In 1949, he published a paper on Pauli-Villars regularization, which provides an important prescription for renormalization, or removing infinities from quantum field theories.
Pauli made repeated criticisms of the modern synthesis of evolutionary biology,[4][5] and his contemporary admirers point to modes of epigenetic inheritance as supportive of his arguments.[6]
The Pauli effect was named after his bizarre ability to break experimental equipment simply by being in the vicinity. Pauli himself was aware of his reputation, and was delighted whenever the Pauli effect manifested.
Regarding physics, Pauli was famously a perfectionist. This extended not just to his own work, but also to the work of his colleagues. As a result, he became known within the physics community as the "conscience of physics", the critic to whom his colleagues were accountable. He could be scathing in his dismissal of any theory he found lacking, often labelling it ganz falsch, utterly false.
However, this was not his most severe criticism, which he reserved for theories or theses so unclearly presented as to be untestable or unevaluatable, and thus not properly belonging within the realm of science, even though posing as such. They were worse than wrong because they could not be proven wrong. Famously, he once said of such an unclear paper: Das ist nicht nur nicht richtig, es ist nicht einmal falsch! "Not only is it not right, it's not even wrong".
His supposed remarks when meeting[citation needed] another leading physicist, Paul Ehrenfest, illustrates this notion of an arrogant Pauli. The two met at a conference for the first time. Ehrenfest, though never having met Pauli, was familiar with his papers, and was quite impressed with them. After a few minutes of conversation, Ehrenfest remarked, "I think I like your papers better than you," to which Pauli shot back, "I think I like you better than your papers". The two became very good friends from then on.
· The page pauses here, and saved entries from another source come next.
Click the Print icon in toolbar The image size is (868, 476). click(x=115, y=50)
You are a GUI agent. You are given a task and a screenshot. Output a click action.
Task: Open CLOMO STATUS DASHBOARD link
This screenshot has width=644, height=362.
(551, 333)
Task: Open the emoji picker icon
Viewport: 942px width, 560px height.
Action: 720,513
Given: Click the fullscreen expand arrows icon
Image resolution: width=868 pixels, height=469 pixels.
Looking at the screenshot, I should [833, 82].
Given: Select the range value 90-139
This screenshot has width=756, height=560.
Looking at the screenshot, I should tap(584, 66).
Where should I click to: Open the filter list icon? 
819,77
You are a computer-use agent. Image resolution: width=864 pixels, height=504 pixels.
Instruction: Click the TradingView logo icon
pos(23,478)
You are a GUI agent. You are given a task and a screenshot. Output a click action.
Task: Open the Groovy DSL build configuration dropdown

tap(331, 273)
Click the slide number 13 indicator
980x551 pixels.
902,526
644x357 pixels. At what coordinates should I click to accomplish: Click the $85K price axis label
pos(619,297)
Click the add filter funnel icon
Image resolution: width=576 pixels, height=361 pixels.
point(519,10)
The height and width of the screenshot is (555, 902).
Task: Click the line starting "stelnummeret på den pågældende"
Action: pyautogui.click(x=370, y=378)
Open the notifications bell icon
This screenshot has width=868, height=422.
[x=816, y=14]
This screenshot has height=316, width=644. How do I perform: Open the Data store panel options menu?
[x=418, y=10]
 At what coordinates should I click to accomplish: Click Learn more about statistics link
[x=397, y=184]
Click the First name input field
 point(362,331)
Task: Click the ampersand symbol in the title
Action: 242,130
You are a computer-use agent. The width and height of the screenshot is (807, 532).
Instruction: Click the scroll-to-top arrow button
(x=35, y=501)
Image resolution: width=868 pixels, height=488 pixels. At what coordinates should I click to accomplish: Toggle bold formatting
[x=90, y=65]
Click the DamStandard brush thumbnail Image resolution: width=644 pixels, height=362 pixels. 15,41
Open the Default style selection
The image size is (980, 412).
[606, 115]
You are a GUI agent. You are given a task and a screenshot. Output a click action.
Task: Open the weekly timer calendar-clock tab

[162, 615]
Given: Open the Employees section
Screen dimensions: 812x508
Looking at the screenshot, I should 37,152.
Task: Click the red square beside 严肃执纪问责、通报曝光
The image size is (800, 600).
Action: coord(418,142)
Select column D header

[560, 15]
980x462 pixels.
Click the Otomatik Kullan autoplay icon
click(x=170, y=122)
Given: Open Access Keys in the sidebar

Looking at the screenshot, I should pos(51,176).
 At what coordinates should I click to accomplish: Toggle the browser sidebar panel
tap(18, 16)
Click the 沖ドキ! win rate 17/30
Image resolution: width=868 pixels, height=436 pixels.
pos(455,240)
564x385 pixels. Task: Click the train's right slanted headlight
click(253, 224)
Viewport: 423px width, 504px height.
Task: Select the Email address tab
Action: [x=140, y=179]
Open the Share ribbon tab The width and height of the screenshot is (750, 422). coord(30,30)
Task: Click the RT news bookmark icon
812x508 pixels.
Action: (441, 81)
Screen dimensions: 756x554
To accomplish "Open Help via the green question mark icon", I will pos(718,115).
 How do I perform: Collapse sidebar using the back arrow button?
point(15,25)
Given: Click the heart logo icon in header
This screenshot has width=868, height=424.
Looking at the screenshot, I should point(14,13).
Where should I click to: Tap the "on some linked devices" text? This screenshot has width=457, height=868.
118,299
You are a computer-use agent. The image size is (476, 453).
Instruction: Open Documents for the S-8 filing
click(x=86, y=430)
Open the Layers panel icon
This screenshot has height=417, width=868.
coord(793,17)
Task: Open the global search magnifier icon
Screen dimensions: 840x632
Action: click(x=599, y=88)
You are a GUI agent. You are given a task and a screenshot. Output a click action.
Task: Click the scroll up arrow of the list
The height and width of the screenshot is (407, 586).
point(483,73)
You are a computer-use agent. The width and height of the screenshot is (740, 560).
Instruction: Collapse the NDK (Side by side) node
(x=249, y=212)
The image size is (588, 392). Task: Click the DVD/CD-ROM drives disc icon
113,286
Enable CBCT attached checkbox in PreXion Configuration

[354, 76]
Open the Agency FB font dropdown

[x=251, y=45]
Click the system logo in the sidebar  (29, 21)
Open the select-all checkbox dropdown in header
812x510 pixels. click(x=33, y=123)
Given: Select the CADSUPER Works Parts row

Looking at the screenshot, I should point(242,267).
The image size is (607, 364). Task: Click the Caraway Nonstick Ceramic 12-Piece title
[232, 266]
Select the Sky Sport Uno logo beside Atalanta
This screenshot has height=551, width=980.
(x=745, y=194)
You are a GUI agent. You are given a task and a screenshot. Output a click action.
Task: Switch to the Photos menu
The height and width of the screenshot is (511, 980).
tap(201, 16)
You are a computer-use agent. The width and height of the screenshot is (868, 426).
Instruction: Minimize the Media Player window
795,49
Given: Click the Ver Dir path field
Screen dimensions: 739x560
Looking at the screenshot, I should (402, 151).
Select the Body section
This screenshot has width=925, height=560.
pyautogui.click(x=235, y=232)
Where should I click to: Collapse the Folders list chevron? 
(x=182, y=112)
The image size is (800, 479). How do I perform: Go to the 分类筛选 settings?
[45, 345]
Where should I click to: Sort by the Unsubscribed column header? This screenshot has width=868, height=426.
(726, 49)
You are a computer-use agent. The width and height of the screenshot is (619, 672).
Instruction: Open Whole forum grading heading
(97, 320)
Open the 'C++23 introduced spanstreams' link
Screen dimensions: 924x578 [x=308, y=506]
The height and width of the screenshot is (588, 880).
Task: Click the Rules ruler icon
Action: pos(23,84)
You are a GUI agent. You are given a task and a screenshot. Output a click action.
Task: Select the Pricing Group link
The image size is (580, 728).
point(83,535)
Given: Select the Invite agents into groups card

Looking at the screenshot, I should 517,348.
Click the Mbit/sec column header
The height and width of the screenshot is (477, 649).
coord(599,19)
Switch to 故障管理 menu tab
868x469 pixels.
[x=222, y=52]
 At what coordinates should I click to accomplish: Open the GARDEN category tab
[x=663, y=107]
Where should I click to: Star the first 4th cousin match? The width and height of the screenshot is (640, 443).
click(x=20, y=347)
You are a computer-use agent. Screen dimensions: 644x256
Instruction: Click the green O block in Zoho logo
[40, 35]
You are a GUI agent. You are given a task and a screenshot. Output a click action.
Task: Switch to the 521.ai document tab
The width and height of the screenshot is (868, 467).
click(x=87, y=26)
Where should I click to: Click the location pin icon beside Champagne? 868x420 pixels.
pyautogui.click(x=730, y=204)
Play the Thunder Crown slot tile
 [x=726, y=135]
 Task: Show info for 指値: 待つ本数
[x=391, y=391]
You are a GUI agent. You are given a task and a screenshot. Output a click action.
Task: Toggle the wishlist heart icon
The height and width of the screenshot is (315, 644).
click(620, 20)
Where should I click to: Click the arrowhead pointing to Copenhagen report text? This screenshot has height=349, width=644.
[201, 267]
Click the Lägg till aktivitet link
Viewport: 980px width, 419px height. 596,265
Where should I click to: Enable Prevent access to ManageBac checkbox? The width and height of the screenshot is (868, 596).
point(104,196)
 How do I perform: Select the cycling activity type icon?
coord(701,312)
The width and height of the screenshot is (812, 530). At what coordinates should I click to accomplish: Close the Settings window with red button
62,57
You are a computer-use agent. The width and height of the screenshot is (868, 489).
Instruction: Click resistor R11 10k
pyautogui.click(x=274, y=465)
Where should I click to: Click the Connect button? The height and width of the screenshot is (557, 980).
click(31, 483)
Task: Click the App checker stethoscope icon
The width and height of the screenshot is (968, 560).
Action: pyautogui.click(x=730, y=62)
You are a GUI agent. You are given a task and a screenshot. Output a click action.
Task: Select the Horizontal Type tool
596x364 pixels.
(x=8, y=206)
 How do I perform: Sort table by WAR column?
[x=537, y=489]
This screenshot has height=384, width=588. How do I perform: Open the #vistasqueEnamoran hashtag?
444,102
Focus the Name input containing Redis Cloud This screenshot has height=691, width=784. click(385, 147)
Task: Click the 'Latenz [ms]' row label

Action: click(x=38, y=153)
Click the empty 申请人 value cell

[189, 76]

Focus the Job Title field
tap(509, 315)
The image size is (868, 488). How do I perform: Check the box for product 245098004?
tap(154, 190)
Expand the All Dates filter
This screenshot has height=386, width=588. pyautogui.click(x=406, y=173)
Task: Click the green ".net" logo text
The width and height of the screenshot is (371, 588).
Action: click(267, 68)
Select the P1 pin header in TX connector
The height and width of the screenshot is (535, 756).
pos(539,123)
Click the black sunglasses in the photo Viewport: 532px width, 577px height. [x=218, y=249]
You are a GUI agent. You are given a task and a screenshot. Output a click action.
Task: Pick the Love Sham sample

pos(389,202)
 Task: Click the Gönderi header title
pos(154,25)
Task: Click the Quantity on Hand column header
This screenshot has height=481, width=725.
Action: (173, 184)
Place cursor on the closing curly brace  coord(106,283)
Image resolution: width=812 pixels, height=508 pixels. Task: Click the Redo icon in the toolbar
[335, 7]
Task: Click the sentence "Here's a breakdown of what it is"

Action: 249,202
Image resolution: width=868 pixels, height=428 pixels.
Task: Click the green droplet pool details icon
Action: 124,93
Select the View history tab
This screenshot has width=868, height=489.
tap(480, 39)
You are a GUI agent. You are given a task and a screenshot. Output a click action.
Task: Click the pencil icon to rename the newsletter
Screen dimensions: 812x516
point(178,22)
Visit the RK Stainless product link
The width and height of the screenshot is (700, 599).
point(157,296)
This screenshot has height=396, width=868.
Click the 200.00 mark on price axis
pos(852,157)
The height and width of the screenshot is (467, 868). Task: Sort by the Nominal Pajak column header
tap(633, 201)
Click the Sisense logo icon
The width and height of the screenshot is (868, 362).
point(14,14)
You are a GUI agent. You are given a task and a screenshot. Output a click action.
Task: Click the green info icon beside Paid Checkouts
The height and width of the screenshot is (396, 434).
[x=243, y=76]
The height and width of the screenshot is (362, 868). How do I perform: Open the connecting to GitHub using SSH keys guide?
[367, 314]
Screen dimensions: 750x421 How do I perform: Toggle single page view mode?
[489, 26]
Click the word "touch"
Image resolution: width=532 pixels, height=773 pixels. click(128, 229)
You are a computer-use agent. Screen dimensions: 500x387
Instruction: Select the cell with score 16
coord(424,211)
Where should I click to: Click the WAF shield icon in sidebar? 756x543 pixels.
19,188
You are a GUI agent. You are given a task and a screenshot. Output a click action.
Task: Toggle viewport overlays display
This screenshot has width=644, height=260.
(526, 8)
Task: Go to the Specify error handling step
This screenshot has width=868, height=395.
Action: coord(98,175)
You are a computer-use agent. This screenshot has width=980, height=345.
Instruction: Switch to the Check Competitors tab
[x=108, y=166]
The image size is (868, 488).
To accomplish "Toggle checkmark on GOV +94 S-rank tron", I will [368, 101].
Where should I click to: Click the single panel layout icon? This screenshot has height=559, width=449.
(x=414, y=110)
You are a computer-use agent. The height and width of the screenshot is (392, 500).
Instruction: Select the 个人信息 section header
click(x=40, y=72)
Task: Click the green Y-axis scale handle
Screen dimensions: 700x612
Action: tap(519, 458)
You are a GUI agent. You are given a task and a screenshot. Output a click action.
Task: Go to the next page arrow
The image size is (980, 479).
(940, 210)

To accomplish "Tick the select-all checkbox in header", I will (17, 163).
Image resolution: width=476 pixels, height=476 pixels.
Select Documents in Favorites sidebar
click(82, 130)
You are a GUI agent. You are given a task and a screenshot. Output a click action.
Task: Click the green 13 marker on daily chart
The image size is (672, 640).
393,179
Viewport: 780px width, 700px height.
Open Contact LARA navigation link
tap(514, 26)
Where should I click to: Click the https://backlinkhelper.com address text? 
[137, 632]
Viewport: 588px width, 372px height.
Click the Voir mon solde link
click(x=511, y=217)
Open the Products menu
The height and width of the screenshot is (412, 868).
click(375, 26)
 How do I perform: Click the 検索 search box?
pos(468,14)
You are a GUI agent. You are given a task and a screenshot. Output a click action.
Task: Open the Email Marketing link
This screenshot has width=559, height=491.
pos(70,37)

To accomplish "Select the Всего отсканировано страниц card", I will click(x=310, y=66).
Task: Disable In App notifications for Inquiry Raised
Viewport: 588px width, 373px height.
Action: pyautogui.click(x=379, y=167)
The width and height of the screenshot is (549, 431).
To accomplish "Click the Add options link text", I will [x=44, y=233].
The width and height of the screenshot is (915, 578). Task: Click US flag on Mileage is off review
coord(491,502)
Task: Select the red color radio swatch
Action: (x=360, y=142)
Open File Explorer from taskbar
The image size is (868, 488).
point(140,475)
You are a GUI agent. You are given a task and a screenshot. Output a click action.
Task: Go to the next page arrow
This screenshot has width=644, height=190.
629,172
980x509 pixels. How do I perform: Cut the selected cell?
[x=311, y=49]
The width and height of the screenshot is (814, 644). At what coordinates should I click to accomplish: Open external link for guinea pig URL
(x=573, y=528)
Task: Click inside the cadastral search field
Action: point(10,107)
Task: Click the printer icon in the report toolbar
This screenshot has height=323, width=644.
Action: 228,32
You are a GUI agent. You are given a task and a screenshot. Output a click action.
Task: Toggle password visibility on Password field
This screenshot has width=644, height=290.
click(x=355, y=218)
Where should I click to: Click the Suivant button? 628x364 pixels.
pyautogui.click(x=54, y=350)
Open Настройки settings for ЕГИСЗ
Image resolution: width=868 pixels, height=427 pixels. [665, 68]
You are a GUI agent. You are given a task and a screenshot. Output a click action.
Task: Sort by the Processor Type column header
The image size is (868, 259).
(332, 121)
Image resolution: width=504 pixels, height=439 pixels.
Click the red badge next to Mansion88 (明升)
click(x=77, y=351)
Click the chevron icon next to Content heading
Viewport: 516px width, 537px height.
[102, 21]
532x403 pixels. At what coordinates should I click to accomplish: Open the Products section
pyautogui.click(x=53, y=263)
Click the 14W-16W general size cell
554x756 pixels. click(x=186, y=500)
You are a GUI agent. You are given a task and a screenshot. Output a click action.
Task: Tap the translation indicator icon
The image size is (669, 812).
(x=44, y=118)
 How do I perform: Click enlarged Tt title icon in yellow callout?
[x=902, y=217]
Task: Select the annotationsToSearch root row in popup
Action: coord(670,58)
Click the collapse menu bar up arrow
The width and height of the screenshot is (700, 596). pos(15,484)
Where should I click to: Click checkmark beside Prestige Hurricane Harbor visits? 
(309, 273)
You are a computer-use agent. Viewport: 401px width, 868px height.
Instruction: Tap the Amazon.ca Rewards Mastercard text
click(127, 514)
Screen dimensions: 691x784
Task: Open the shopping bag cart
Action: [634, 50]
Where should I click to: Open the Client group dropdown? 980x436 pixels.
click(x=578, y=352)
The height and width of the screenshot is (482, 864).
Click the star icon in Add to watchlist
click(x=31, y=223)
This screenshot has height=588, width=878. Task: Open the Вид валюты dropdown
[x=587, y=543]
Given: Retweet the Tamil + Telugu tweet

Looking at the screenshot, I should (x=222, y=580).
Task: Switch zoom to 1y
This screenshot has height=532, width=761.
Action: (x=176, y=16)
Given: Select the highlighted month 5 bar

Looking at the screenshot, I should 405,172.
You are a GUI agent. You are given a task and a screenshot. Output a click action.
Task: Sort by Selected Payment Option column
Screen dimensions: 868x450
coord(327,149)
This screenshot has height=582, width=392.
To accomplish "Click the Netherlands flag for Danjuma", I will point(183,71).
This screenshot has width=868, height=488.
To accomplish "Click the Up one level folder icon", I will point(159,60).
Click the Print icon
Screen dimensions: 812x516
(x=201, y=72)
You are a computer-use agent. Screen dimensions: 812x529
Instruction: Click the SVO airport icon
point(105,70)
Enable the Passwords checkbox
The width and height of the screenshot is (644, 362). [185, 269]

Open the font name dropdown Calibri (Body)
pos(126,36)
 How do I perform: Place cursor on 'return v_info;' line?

A somewhat warmer picture emerges from this story which appears in the article on Dirac:
"Werner Heisenberg [in Physics and Beyond, 1971] recollects a friendly conversation among young participants at the 1927 Solvay Conference, about Einstein and Planck's views on religion. Wolfgang Pauli, Heisenberg, and Dirac took part in it. Dirac's contribution was a poignant and clear criticism of the political manipulation of religion, that was much appreciated for its lucidity by Bohr, when Heisenberg reported it to him later. Among other things, Dirac said: "I cannot understand why we idle discussing religion. If we are honest - and as scientists honesty is our precise duty - we cannot help but admit that any religion is a pack of false statements, deprived of any real foundation. The very idea of God is a product of human imagination. [...] I do not recognize any religious myth, at least because they contradict one another. [...]" Heisenberg's view was tolerant. Pauli had kept silent, after some initial remarks. But when finally he was asked for his opinion, jokingly he said: "Well, I'd say that also our friend Dirac has got a religion and the first commandment of this religion is 'God does not exist and Paul Dirac is his prophet'". Everybody burst into laughter, including Dirac.
In May 1929, Pauli left the Roman Catholic Church. In December of that year, he married Käthe Margarethe Deppner. The marriage was an unhappy one, ending in divorce in 1930 after less than a year. He married again in 1934 to Franziska Bertram. They had no children.